International enterprise improvement and worldwide strategic control keep conforming as economic, social and cultural globalization maintains and nations turn out to be extra incorporated thru networks of exchanges. Global groups that appoint enterprise improvement experts in a couple of places that proportion precisely the equal understanding, ethics, practices, and requirements enjoy the sharing of understanding and ethics. These groups, just like the societies wherein they perform, are in a tremendous function for boom.
Professionals engaged in worldwide enterprise improvement (not like home or home efforts) want to accumulate particular competencies associated with the use of a wherein they do enterprise. This consists of a know-how of the goal us of a's economy, history, lifestyle, law, enterprise practices and exchange patterns. It additionally consists of a vast know-how of troubles not unusual place to all worldwide paintings, inclusive of worldwide travel, hazard mitigation and worldwide contracts. Most groups surprising with worldwide enterprise improvement or geographically surprising with the assist of third-celebration consulting corporations specializing in both cross-cultural paintings and particular nations. Some governments also are offering help on this place to groups searching for to create jobs of their very own nations with the aid of using selling exports.
International enterprise improvement and worldwide strategic control industries permeate present markets, frequently developing new ones with the aid of using introducing new services and products to businesses, individuals, non-earnings organizations, and authorities’ agencies. It is a specialised subject to do.
Topics not unusual place to worldwide enterprise improvement encompass ethics, philosophy, economics, politics, marketing, control, and technology. International enterprise improvement experts have understanding of strategic relationships, licensing, partnerships, highbrow property, new technologies, honest practices, cultural differences, worldwide marketing, statistics control, understanding control, finance and marketing and marketing legality. All of those have an effect on enterprise improvement within. Culture and its economy. Specific initiatives frequently tasked with worldwide enterprise improvement experts encompass growing merger / acquisition strategies, figuring out and reviewing goal groups, growing strategic grounds for transactions, making sure regulatory compliance, and cross-cultural communication.
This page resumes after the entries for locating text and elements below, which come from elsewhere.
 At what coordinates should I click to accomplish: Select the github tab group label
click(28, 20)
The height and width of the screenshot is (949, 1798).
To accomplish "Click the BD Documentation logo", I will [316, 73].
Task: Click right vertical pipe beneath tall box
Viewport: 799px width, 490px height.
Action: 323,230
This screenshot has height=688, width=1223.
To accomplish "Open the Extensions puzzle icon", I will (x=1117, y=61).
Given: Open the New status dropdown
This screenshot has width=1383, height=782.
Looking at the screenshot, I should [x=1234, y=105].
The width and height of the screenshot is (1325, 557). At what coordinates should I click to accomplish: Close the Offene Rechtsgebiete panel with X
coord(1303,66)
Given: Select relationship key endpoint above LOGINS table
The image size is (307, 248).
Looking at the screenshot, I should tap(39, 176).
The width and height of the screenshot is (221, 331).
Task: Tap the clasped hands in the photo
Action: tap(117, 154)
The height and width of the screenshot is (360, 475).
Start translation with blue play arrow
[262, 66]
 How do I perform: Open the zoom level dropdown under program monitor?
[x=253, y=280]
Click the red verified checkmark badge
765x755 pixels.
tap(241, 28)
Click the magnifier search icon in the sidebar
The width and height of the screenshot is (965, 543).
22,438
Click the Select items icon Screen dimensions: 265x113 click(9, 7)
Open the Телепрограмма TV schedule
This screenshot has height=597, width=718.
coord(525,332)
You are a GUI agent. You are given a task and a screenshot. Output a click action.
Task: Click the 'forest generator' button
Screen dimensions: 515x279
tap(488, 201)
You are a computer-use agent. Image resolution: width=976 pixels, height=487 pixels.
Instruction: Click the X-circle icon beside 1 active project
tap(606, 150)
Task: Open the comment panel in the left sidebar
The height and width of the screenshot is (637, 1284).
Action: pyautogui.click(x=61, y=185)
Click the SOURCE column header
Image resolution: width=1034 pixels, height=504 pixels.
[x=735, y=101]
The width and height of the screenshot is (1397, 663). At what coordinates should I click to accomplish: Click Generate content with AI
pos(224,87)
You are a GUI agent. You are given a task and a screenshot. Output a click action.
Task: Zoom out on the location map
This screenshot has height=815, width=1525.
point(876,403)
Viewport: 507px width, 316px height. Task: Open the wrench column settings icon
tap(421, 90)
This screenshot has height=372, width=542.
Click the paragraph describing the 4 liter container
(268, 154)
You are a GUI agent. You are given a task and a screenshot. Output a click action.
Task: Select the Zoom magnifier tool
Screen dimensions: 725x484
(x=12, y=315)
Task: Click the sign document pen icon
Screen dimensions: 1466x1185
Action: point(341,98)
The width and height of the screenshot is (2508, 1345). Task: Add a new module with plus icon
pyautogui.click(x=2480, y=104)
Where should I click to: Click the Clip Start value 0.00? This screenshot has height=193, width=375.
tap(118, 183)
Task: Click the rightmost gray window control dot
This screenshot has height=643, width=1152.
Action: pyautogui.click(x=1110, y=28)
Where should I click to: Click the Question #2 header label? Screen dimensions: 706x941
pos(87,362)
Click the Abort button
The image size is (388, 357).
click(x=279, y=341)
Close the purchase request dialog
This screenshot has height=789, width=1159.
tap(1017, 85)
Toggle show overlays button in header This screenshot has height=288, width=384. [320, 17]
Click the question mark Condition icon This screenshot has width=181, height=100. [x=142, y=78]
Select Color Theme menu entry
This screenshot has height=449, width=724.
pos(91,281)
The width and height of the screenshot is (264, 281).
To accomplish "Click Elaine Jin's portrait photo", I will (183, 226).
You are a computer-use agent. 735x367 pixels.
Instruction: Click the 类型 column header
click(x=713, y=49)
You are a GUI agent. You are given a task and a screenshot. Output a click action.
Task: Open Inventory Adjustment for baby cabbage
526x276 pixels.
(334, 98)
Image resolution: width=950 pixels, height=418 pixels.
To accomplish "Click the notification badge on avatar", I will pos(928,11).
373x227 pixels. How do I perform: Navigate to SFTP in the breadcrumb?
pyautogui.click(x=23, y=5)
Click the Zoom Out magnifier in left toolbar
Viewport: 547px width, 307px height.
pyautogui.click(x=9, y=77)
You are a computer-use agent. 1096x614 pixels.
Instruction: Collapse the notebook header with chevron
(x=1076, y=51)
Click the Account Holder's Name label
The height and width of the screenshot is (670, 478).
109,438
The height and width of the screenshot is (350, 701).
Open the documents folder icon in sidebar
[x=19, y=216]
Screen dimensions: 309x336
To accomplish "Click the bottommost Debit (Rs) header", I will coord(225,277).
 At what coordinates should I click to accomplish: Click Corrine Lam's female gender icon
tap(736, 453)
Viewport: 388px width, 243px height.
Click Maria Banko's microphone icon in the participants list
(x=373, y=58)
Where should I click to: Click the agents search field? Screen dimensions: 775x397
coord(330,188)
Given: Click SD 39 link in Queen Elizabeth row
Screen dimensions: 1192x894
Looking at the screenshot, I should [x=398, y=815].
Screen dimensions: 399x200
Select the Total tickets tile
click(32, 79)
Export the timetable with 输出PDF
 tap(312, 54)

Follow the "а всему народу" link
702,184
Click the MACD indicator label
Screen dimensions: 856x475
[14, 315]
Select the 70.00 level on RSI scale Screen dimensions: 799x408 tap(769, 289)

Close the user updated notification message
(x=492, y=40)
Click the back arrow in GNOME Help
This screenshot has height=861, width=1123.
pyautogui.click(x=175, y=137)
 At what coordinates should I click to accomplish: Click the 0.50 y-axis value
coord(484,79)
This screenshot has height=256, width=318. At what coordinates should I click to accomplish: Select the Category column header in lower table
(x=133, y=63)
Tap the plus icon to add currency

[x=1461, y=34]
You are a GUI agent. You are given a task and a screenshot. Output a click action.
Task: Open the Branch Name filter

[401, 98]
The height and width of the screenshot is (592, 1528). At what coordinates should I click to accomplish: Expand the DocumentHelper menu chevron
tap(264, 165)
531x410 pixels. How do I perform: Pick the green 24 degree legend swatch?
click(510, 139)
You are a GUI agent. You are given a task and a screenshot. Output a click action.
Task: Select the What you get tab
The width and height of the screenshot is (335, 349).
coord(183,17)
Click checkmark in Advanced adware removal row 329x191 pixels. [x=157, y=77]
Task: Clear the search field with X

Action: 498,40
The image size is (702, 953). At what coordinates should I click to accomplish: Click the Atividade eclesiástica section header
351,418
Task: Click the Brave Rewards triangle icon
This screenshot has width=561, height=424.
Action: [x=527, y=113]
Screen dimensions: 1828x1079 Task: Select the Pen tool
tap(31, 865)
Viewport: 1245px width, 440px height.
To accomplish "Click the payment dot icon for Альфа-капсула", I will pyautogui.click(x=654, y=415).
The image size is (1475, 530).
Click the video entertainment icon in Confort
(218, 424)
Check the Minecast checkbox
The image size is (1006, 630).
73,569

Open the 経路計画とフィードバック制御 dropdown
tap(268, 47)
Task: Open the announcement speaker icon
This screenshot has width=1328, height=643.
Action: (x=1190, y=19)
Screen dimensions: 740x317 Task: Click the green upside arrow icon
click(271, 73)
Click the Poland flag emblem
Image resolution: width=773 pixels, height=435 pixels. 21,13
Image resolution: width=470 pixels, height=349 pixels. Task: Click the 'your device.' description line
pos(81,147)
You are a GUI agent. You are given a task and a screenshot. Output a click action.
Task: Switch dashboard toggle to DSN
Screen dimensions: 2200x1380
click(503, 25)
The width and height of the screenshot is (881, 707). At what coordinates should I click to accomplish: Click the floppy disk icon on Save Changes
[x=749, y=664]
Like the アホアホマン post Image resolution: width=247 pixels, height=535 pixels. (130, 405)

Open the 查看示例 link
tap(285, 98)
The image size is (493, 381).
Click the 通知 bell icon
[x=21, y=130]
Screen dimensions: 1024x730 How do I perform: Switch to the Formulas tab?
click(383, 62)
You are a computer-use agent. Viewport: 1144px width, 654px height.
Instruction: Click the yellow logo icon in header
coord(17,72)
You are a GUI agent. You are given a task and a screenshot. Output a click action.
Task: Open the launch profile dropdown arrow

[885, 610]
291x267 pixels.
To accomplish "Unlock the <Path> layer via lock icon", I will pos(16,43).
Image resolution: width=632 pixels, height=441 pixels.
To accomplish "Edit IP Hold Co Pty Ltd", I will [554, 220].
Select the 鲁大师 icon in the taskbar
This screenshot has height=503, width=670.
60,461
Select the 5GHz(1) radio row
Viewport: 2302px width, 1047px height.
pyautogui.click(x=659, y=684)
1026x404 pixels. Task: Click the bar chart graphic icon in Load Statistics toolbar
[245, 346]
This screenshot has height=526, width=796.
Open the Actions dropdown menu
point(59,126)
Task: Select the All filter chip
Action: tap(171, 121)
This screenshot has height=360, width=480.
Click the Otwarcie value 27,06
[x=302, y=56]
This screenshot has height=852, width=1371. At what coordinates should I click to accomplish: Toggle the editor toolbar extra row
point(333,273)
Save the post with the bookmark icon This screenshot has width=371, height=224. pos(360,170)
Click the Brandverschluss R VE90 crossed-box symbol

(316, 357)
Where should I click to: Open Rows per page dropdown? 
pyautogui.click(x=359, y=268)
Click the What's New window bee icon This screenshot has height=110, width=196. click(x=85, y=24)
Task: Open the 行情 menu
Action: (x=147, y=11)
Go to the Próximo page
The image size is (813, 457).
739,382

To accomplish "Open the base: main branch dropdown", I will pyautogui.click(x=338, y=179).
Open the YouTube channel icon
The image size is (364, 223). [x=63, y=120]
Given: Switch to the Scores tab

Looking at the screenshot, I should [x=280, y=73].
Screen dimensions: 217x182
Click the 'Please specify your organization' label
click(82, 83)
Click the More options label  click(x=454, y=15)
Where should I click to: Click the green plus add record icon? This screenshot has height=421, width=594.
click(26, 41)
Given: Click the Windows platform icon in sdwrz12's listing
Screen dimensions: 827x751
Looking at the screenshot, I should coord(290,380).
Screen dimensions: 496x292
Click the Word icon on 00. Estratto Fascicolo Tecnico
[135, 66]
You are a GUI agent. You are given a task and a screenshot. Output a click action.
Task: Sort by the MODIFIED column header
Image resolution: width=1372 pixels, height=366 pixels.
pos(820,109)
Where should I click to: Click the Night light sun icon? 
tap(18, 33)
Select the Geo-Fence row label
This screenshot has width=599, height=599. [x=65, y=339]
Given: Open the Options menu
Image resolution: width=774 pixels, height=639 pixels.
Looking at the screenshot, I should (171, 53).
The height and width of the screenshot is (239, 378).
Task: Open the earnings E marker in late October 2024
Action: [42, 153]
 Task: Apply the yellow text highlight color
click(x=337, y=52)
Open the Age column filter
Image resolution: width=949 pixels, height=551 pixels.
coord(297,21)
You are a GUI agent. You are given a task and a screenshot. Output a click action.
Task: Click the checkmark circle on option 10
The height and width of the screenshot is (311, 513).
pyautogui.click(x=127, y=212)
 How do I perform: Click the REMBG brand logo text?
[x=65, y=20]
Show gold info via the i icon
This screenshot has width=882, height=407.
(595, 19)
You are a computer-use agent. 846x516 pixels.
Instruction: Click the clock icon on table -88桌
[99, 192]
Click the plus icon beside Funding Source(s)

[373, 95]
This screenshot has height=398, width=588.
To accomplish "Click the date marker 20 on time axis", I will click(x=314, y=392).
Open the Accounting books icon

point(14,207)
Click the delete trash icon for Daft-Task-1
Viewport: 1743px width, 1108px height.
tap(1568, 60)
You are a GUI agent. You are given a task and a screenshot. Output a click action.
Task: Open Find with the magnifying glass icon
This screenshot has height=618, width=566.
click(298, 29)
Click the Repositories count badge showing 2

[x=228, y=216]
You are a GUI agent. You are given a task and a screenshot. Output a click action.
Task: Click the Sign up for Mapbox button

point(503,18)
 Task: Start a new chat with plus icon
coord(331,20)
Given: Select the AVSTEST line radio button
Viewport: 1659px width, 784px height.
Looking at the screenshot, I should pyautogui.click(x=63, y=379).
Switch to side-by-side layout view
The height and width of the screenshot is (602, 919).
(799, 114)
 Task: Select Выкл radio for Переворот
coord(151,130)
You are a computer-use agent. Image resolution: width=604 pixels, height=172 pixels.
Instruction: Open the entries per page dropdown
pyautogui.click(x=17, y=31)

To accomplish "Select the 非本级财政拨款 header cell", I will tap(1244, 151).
International business issues and challenges
Every country has its own policies, laws, cultures and regulations. In addition to these, differences in time zones, currencies, languages, etc. also present problems and challenges in international business. The following are issues and challenges in conducting international business.
- Language barrier
When considering doing business internationally, it is of utmost importance to take it into consideration. Language barriers don't just mean communication problems. However, you should also consider whether the product name fits well in a foreign language. For example, when entering China, Mercedes-Benz chose a local name similar to "Benz": Bēnsǐ. But in local language, it meant "to die in a hurry." After that, the car manufacturer needs to change its name to Bēnchí, which means "run".
b. Difference in culture
Every country has its own traditions and culture. And for success, it is important for foreign companies to respect their culture. Culture includes holidays, food, festivals, social values and more. For example, McDonald's does not serve beef or pork in India for religious reasons. In addition, fast food chains offer a variety of vegetarian options in India more than any other country.
c. Global team management
When you are doing business internationally and doing business in many countries, you have to deal with employees from different backgrounds. Managing these employees is undoubtedly a challenge due to their different languages, cultures and time zones. However, frequent communication with the global team can overcome this barrier. Helps to slowly dissolve the difference.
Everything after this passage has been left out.